Redheads Preferred is a 1926 American silent comedy film directed by Allen Dale and starring Raymond Hitchcock, Marjorie Daw and Theodore von Eltz. It was produced by the independent studio Tiffany Pictures. The film's sets were designed by the art director Edwin B. Willis.

==Synopsis==
In order to secure a business contract, loyal husband John Morgan drinks heavily and agrees to accompany a mysterious red-headed woman to a dance. Discovering what is going on his wife dresses up in a red wig and turns up as his escort for the night.

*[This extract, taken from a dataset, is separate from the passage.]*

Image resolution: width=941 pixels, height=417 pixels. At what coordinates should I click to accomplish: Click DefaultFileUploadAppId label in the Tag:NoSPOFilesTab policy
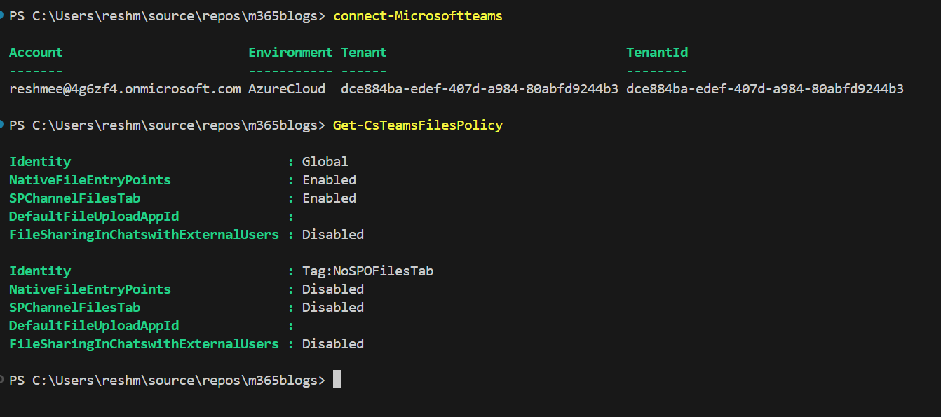tap(94, 326)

At first very jealous, after a series of misunderstandings she comes to understand her husband's intentions and helps him secure the contract while keeping her identity secret.

==Cast==
- Raymond Hitchcock as Henry Carter
- Marjorie Daw as Angela Morgan
- Theodore von Eltz as John Morgan
- Cissy Fitzgerald as 	Mrs. Henry Carter
- Vivien Oakland as 	Mrs. Bill Williams
- Charles A. Post as 	Bill Williams
- Leon Holmes as Office Boy
- Geraldine Leslie as 	Miss Crisp

==Bibliography==
- Munden, Kenneth White. The American Film Institute Catalog of Motion Pictures Produced in the United States, Part 1. University of California Press, 1997.
- Slide, Anthony. The Encyclopedia of Vaudeville. University Press of Mississippi, 2012.